Tout Empire périra.
Un tel constat, certes, a pu se vérifier historiquement, mais il mérite d’être nuancé.
Il existe plusieurs formes d’Empire. Certains se sont étendus bien au-delà de leurs frontières, citons par exemple le cas de la France ou celui de la Grande-Bretagne.
Après qu’elles se soient détachées de la Métropole, ces possessions dites d’Outre-Mer, ont recouvré leur indépendance, sans qu’il y ait eu un impact direct ou des conséquences préjudiciables sur les Nations-Mères.
Concernant l’Union-Soviétique, son influence s’étendant aux confins même de ses frontières , l’éclatement de son Empire provoqua un bouleversement au sein même de ses satellites, en raison du système totalitaire qui y régnait et de l’économie administrée qui en était née.
Dans ce contexte, cette poignée de micro-républiques situées à proximité de l’ex-Union-Soviétique, entra dans une ère d’instabilité, non seulement en raison de leur autonomie nouvellement acquise et des conséquences économiques, mais aussi du fait qu’elles sont devenues un enjeu de rivalité et de convoitise de la part de la Russie et des autres Grandes Puissances, la Chine et les Etats-Unis d’Amérique.
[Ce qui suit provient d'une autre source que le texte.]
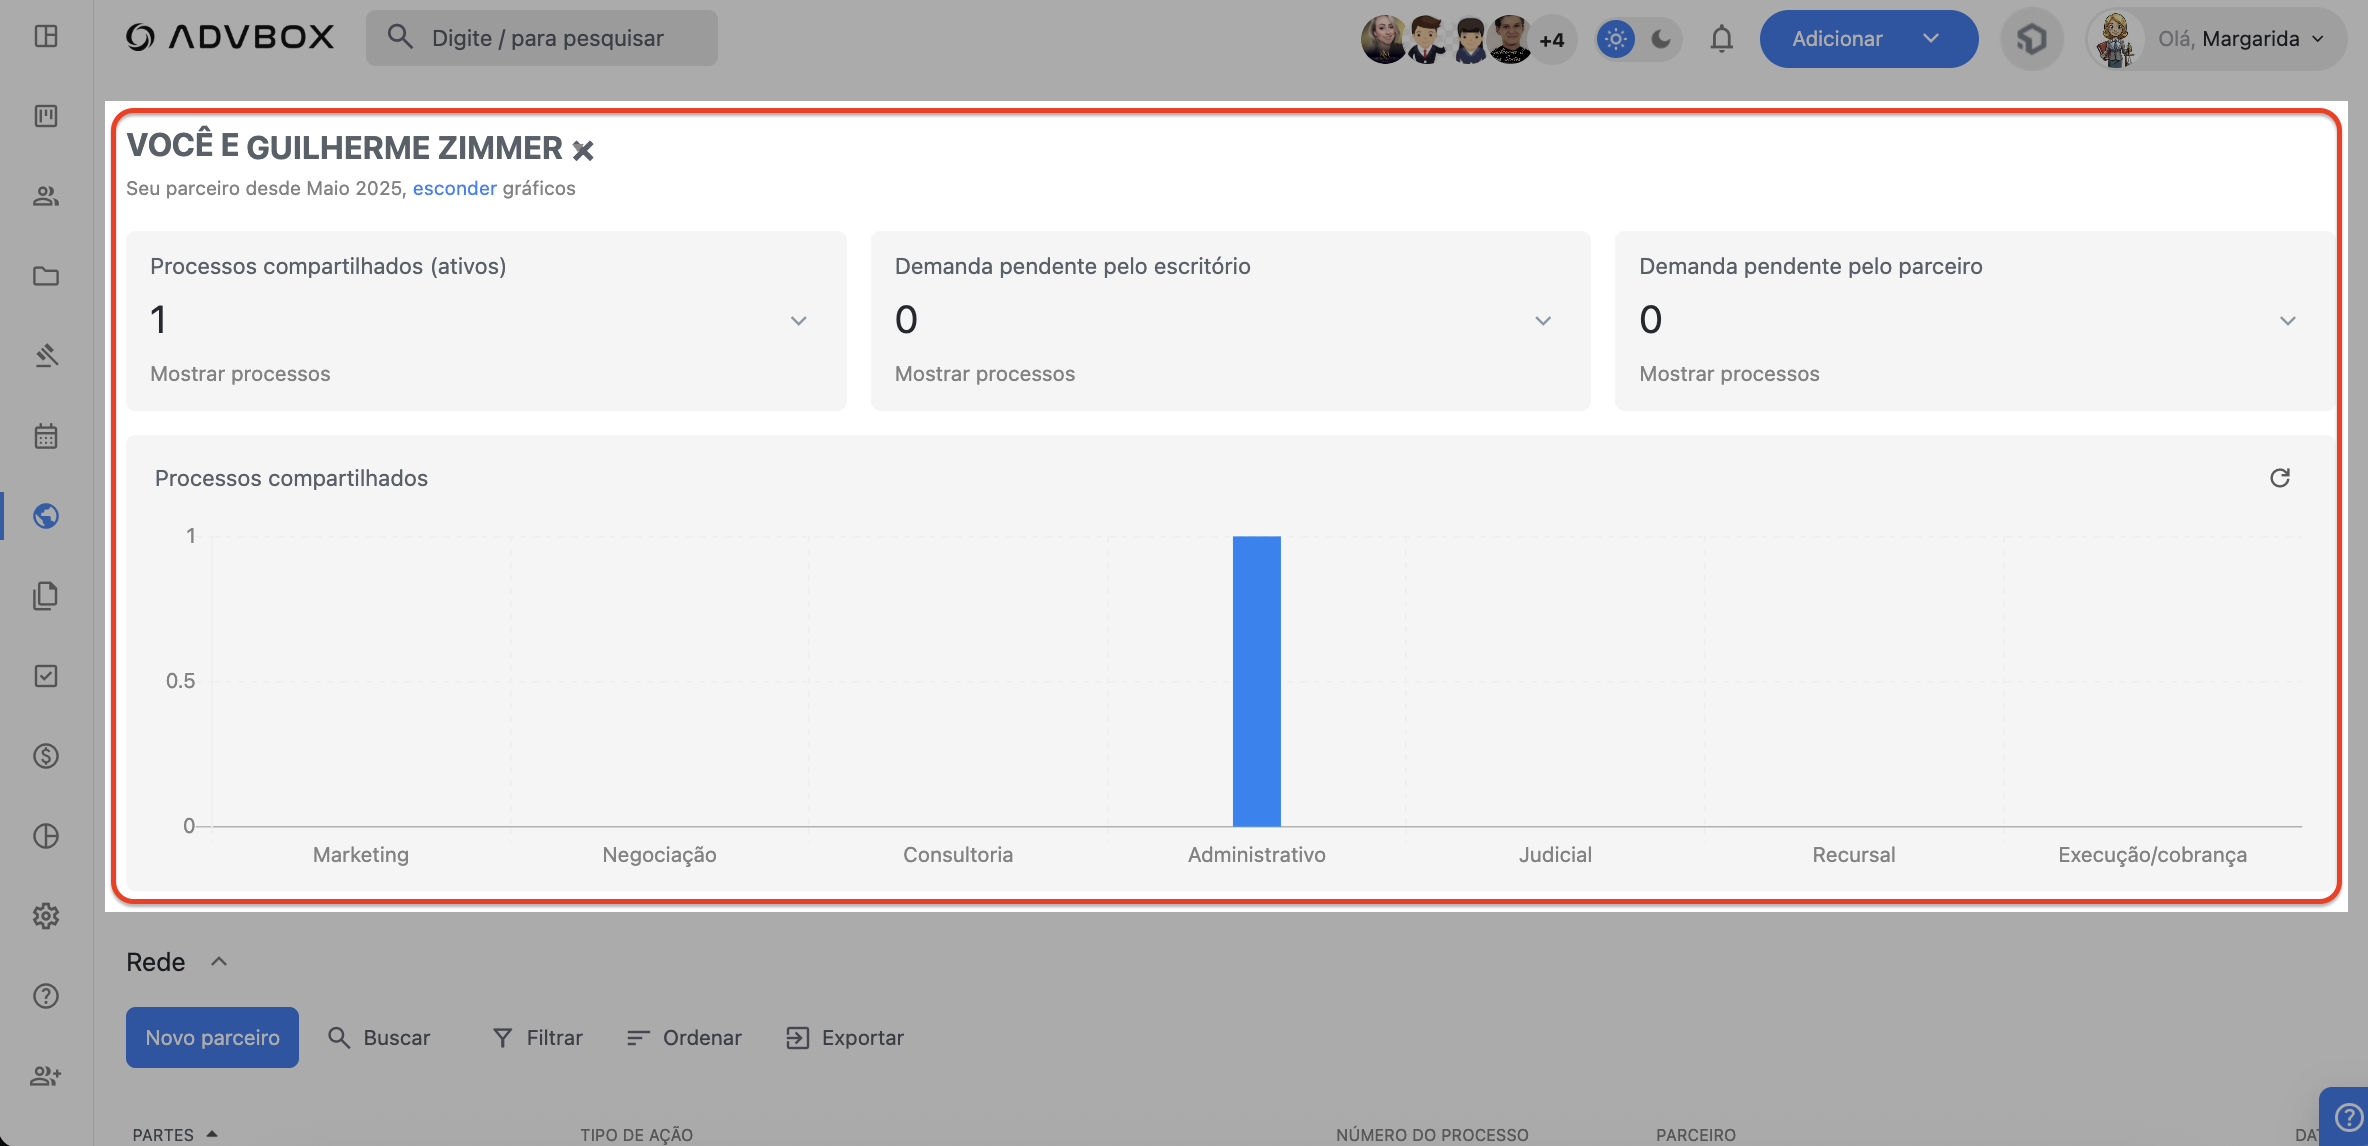
Task: Expand Processos compartilhados (ativos) card chevron
Action: click(x=798, y=321)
Il s’agit, en effet, d’une tentative d’encerclement de ce géant affaibli, attisée par l’attrait des ressources et de leurs voies d’acheminement.
Ajoutons que cette région de l’Asie centrale est le lieu d’un réveil islamiste, paradoxe pour l’Amérique, qui a longtemps alimenté les mouvances islamiques, rempart contre le communisme, et qui depuis 2001 , doit affronter ce même islamisme, nourri et encouragé dans le « laboratoire » afghan.
Pour l’autre Grande Puissance, la Chine, qui jouit d’une proximité géographique, le péril islamiste représente un danger commun avec son rival américain. Mais elle n’a aucun intérêt à ce que les Etats-Unis s’installent dans cette partie sensible de l’Asie, ni y impose une certaine présence.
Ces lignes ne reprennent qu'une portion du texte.